__EXERCISE__
Leaving out every picture, please repeat exactly the line that contains "Instruction: Open the" and each line after it through the final line below.

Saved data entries
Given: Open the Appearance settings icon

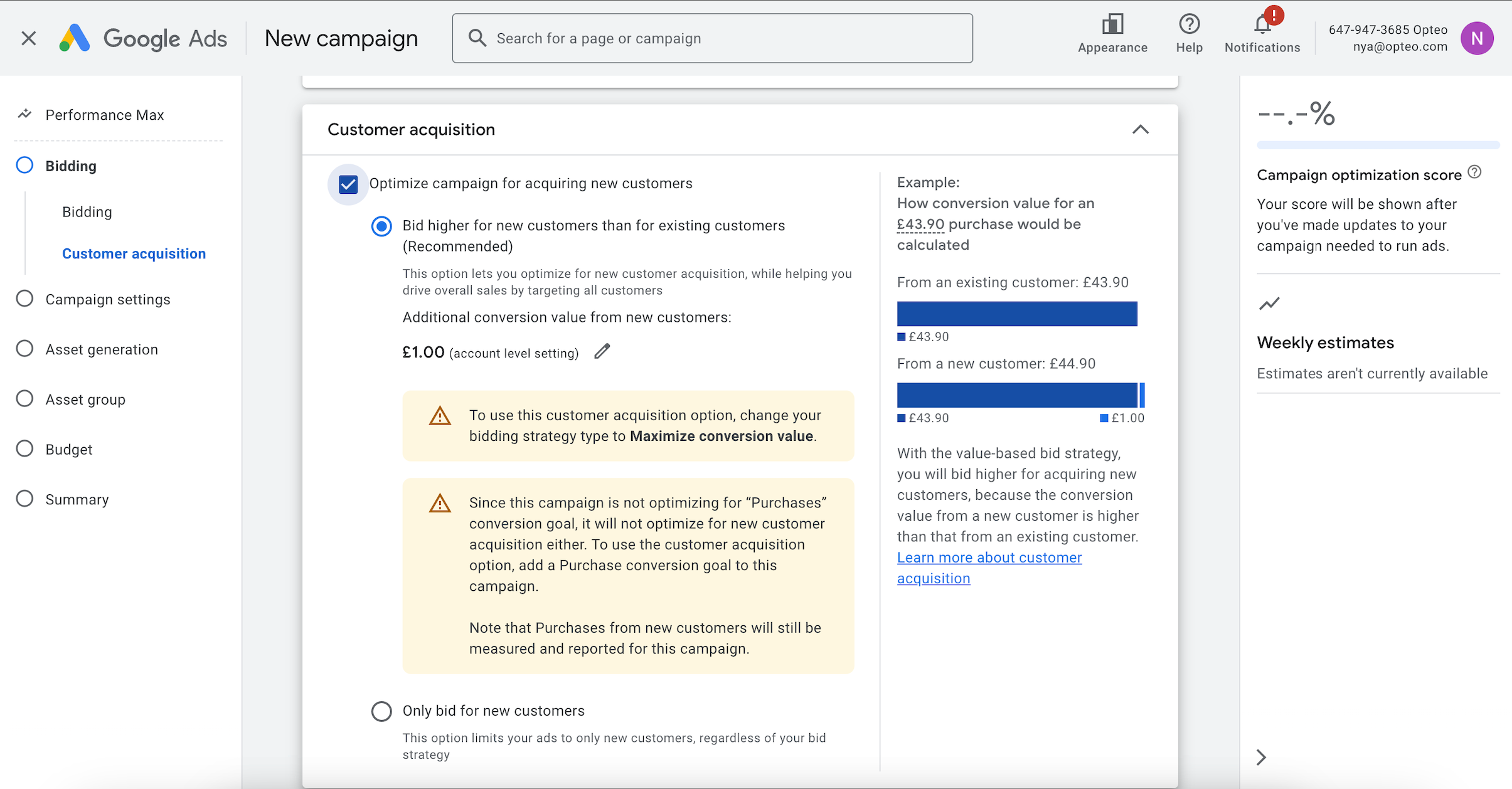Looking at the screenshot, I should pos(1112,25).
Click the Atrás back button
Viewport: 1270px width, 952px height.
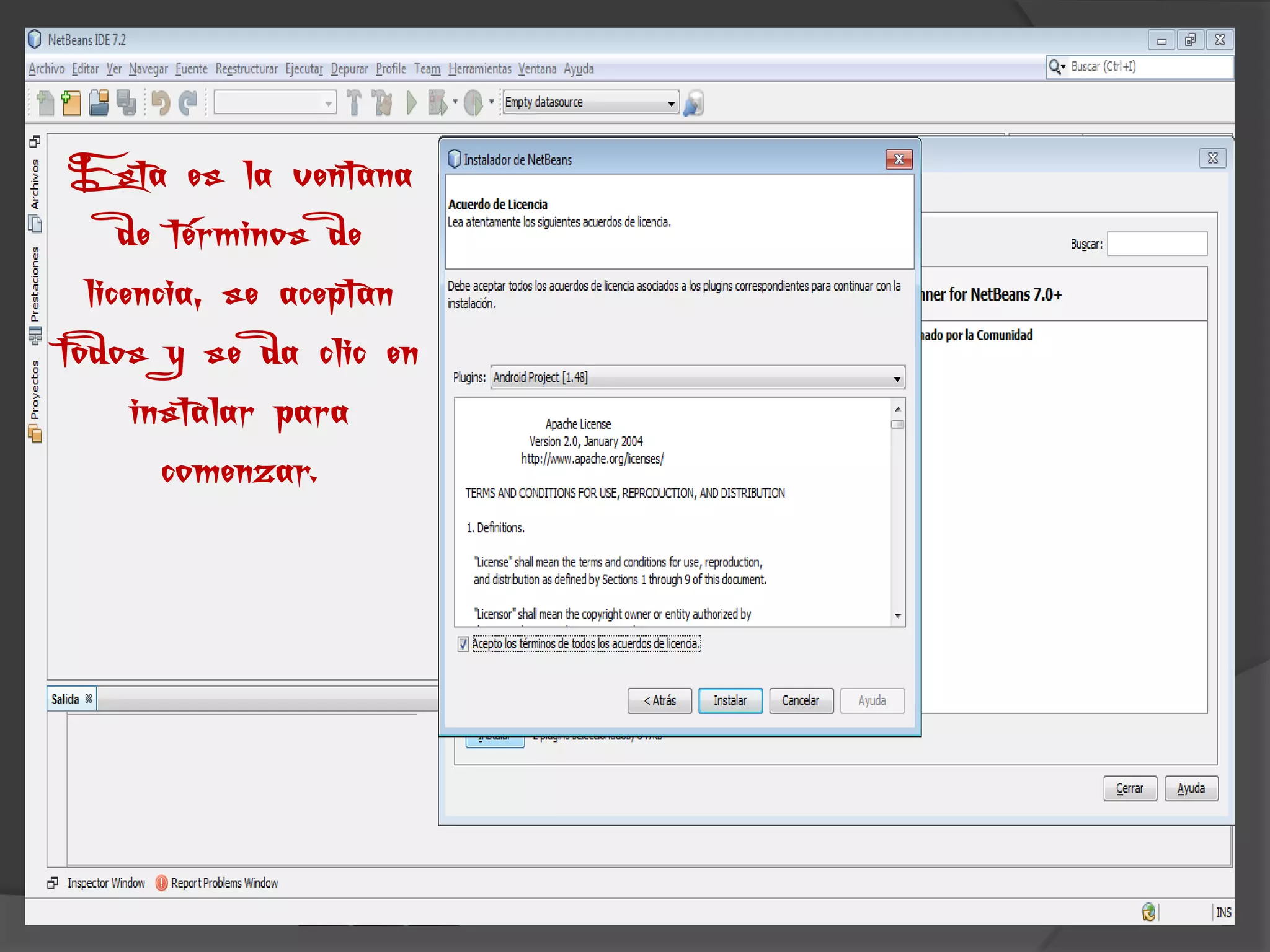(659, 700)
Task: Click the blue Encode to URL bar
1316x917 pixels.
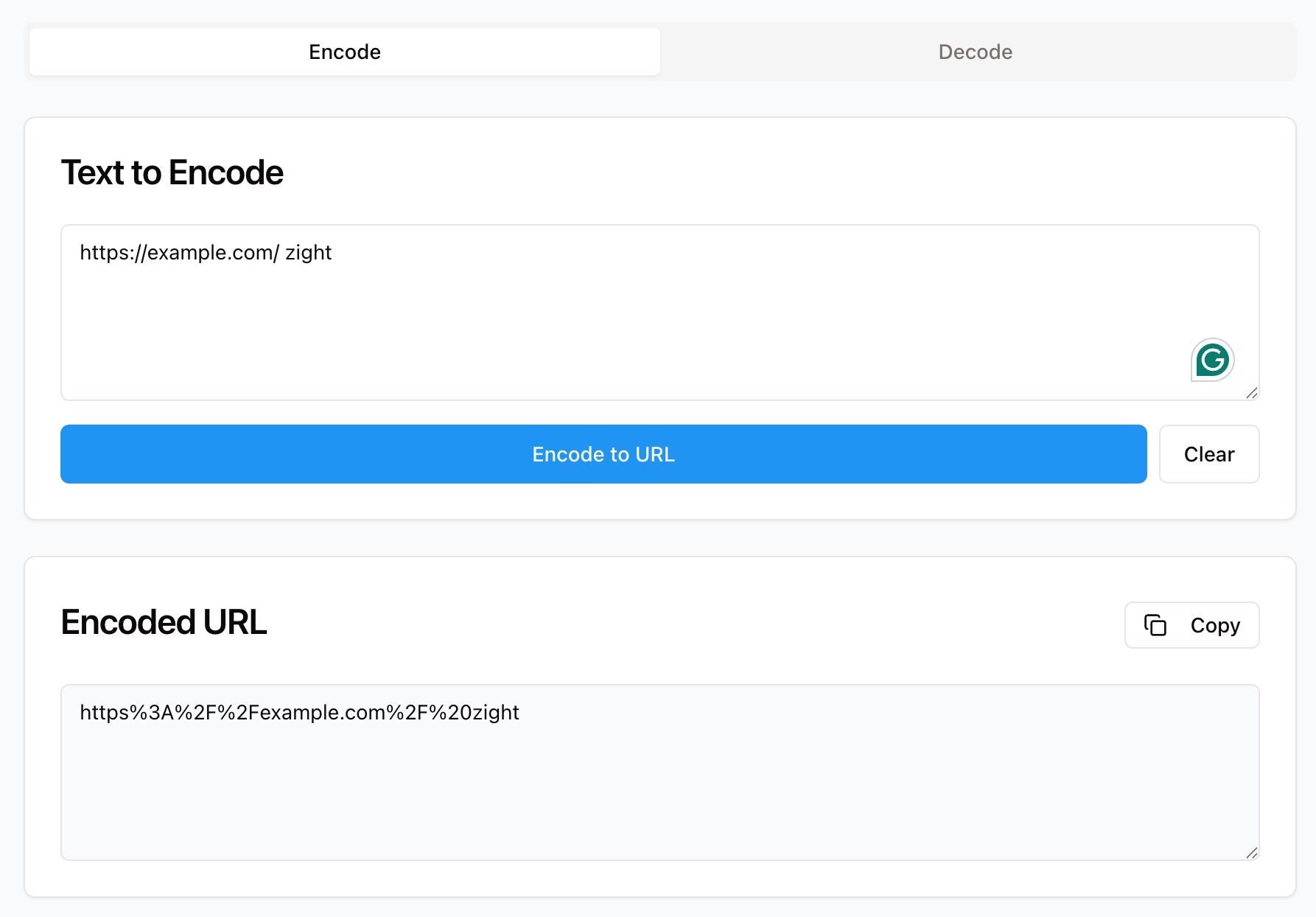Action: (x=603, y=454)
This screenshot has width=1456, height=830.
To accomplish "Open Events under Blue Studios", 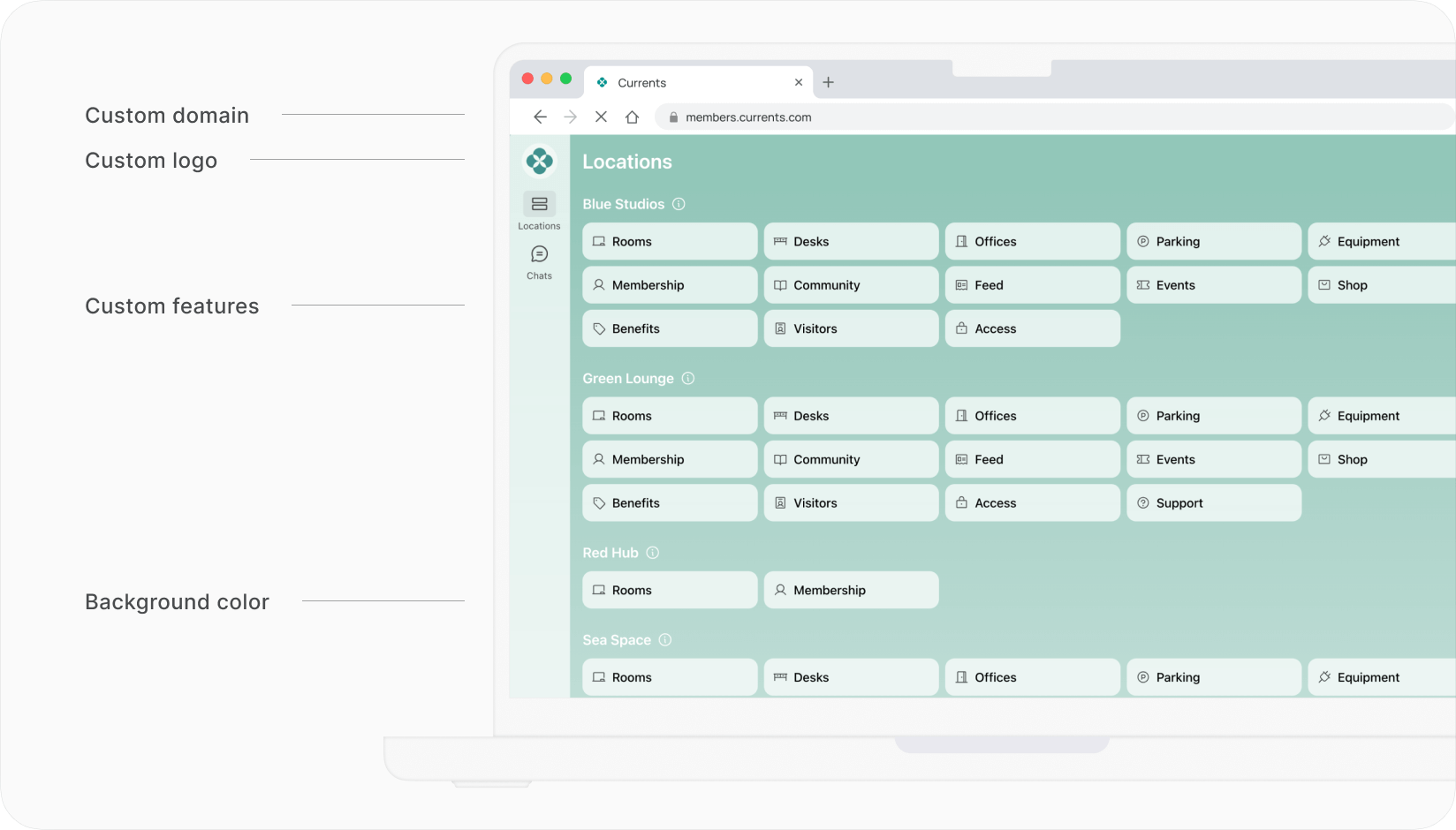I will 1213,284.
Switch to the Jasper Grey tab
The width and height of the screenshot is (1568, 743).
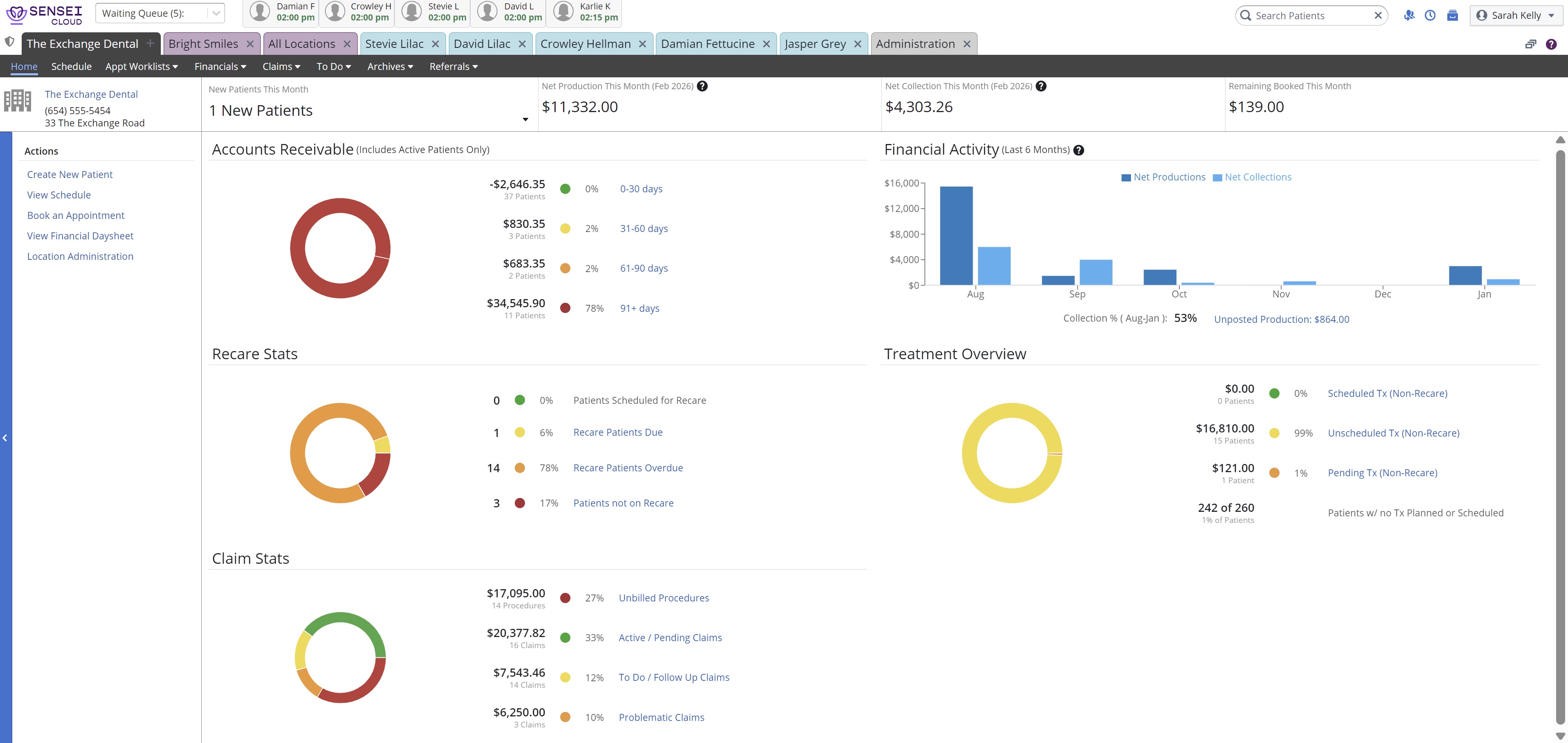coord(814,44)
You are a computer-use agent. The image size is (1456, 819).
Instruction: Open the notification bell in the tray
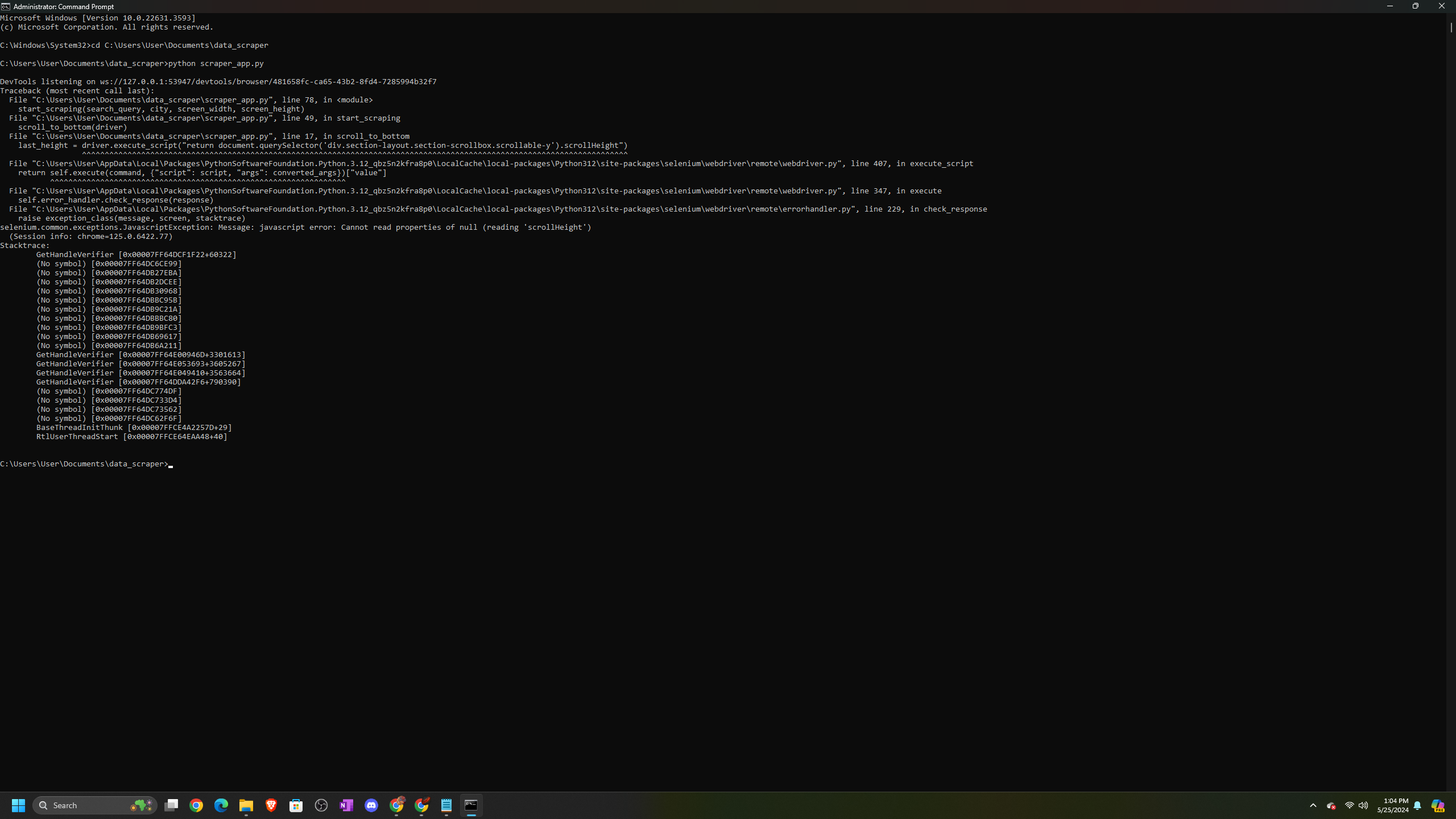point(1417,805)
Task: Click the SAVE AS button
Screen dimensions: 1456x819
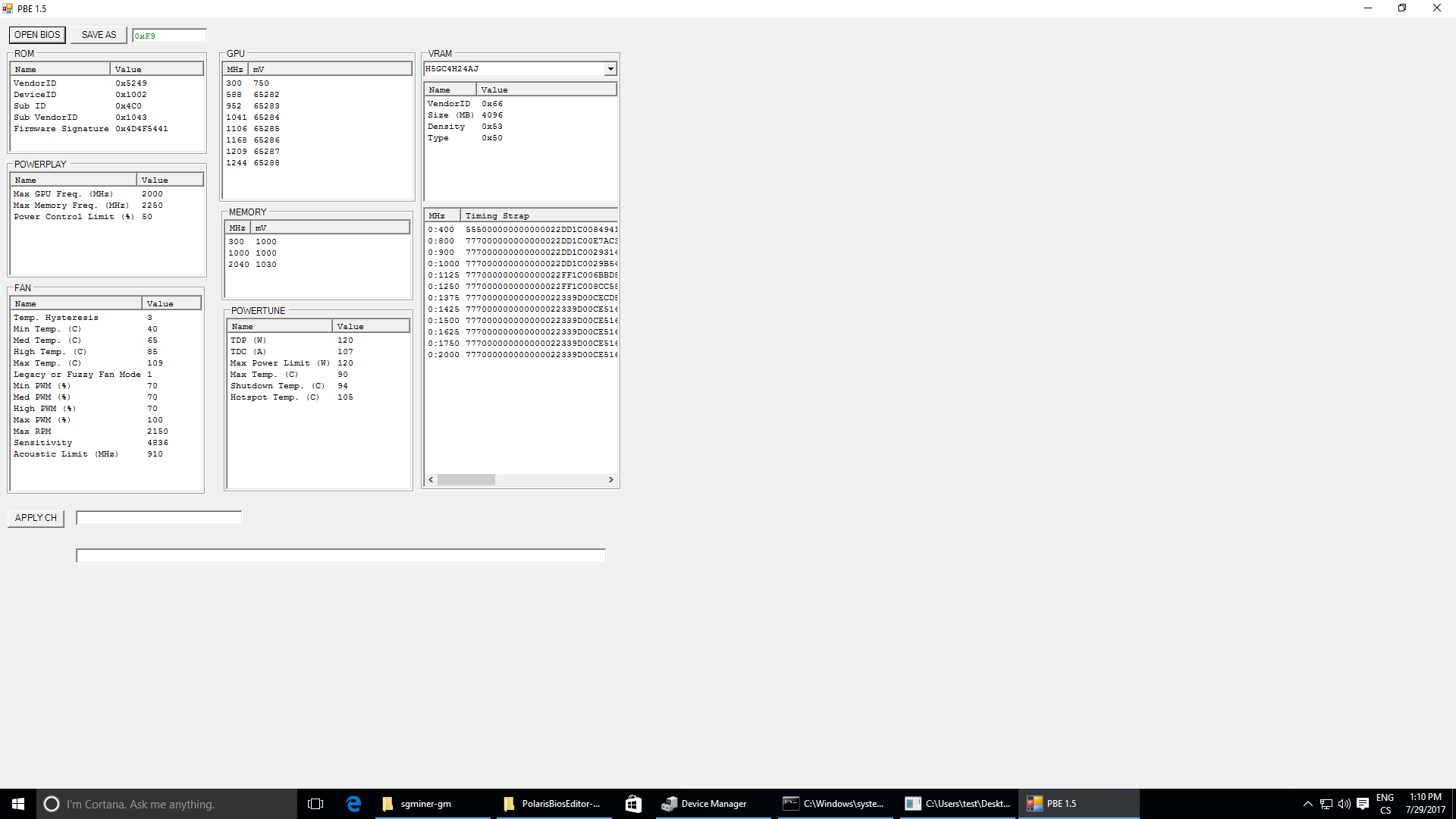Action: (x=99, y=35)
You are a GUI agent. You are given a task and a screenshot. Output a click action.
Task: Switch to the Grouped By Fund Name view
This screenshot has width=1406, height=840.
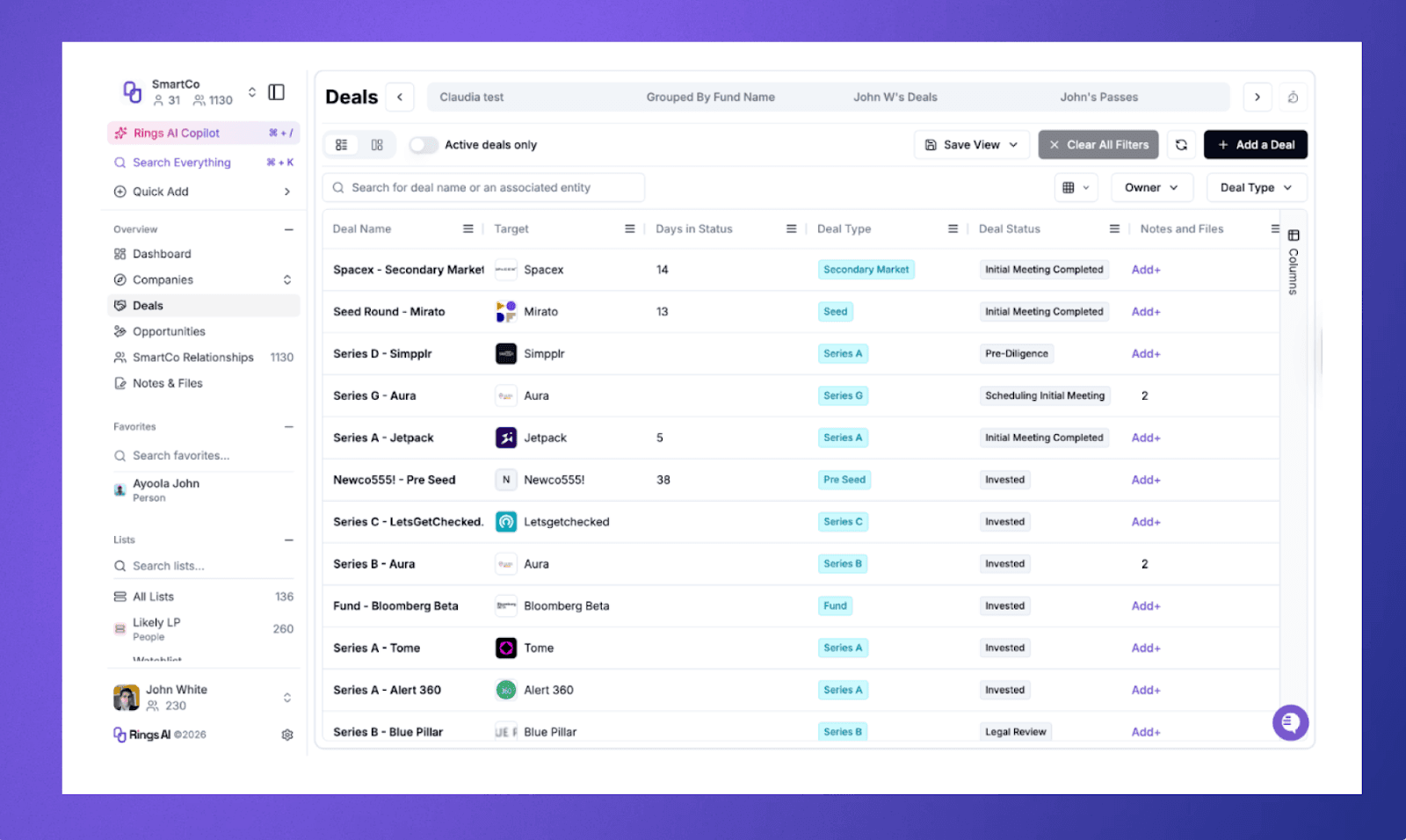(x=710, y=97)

__RESPONSE FOR THIS EXERCISE__
Instruction: Open the notification bell in the tray
point(1417,805)
Task: Click the SAVE AS button
Screen dimensions: 1456x819
Action: (x=99, y=35)
You are a GUI agent. You are given a task and a screenshot. Output a click action.
Task: Switch to the Grouped By Fund Name view
This screenshot has width=1406, height=840.
(x=710, y=97)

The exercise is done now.